China may ask firms to invest
NZPA staff correspondent Peking
A Chinese Trade Minister who met the Leader of the Opposition, Mr Lange, put emphasis on China’s attracting investment not just in joint ventures but in independent sole enterprises, said Mr Lange in Peking yesterday. The deputy Minister of Foreign Economic Relations and Trade, Mr Jia Shi, had reiterated his convictions about the need for foreign investment and foreign technology, said Mr Lange.
Mr Jia. had been insistent that that was an irreversible philosophy and that there would be new deals on taxation between the countries, Lange said.
However the emphasis which the Deputy Minister had put on what he described as sole-enterprise investment had been the significant aspect of the meeting.
“(There was) an invitation to foreign investors to actually establish their own units without participation by Chinese partners,” said Mr Lange. “But I was told they accepted the principle of the protection of intellectual property such as patents and copyright and were devising forms of agreement which would assure overseas investors,” he said.
Mr Lange said that he had some reservations because it seemed as though some joint ventures had
been difficult even given the willing co-operation of the local partner. Without a local partner there could be even more problems, said Mr Lange.

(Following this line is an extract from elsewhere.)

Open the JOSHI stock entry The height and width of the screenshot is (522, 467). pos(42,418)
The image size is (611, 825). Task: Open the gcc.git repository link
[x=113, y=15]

The Government was developing something the Deputy Minister had called an investors’ protection agreement, to provide a measure of protection to companies which so invested, said Mr Lange. “I was here three years ago and I talked about the difficulties of developing a body of commercial law,” he said.
Mr Lange said he was told yesterday that substantial progress had been made. The Deputy Minister said tgat there were still problems, said Mr Lange.
New Zealand was assured of continuing to be a longterm supplier of timber products to China, Mr Lange said.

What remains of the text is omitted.